Distribution of interleukin‐1‐immunoreactive microglia in cerebral cortical layers: implications for neuritic plaque formation in Alzheimer’s disease

Activated microglia overexpressing interleukin‐1 (IL‐1) are prominent neuropathological features of Alzheimer’s disease. We used computerized image analysis to determine the number of IL‐1α‐immunoreactive (IL‐1α +  ) microglia in cytoarchitectonic layers of parahippocampal gyrus (Brodmann’s area 28) of Alzheimer and control patients. For cortical layers I and II, the numbers of IL‐1α + microglia were similar in Alzheimer and control patients.

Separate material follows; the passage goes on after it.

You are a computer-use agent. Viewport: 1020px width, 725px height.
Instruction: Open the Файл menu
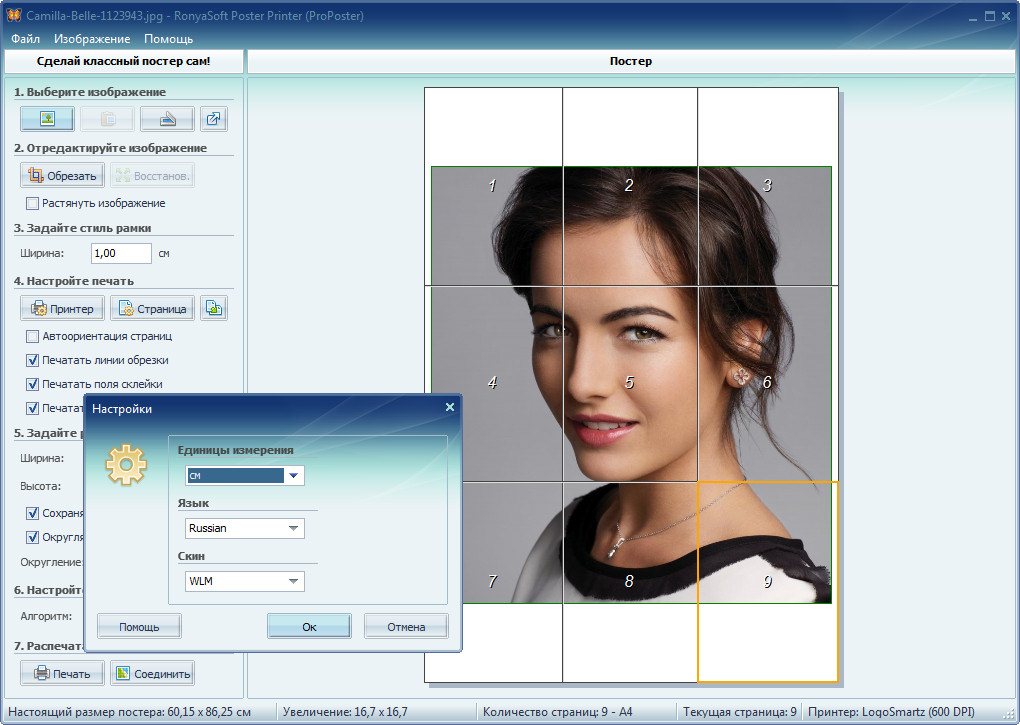[25, 39]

For layers III–VI, the numbers of IL‐1α + microglia were higher than that seen in layers I–II for both Alzheimer and control patients. Moreover, for layers III–VI, the number of IL‐1α + microglia in Alzheimer patients was significantly greater than that in control patients (relative Alzheimer values of threefold for layer III–V and twofold for layer VI; P <0.05 in each case). The cortical laminar distribution of IL‐1α + microglia in Alzheimer patients correlated with the cortical laminar distribution of β‐amyloid precursor protein‐immunoreactive (β‐APP +  ) neuritic plaques found in Alzheimer patients ( r =0.99, P <0.005). Moreover, the cortical laminar distribution of IL‐1α + microglia in control patients also correlated with the cortical laminar distribution of β‐APP + neuritic plaques found in Alzheimer patients ( r =0.91, P <0.05). These correlations suggest that pre‐existing laminar distribution patterns of IL‐1α + microglia (i.e. that seen in control patients) are important in determining the observed laminar distribution of β‐APP + neuritic plaques in Alzheimer patients. These findings provide further support for our hypothesis that IL‐1 is a key driving force in neuritic plaque formation in Alzheimer’s disease.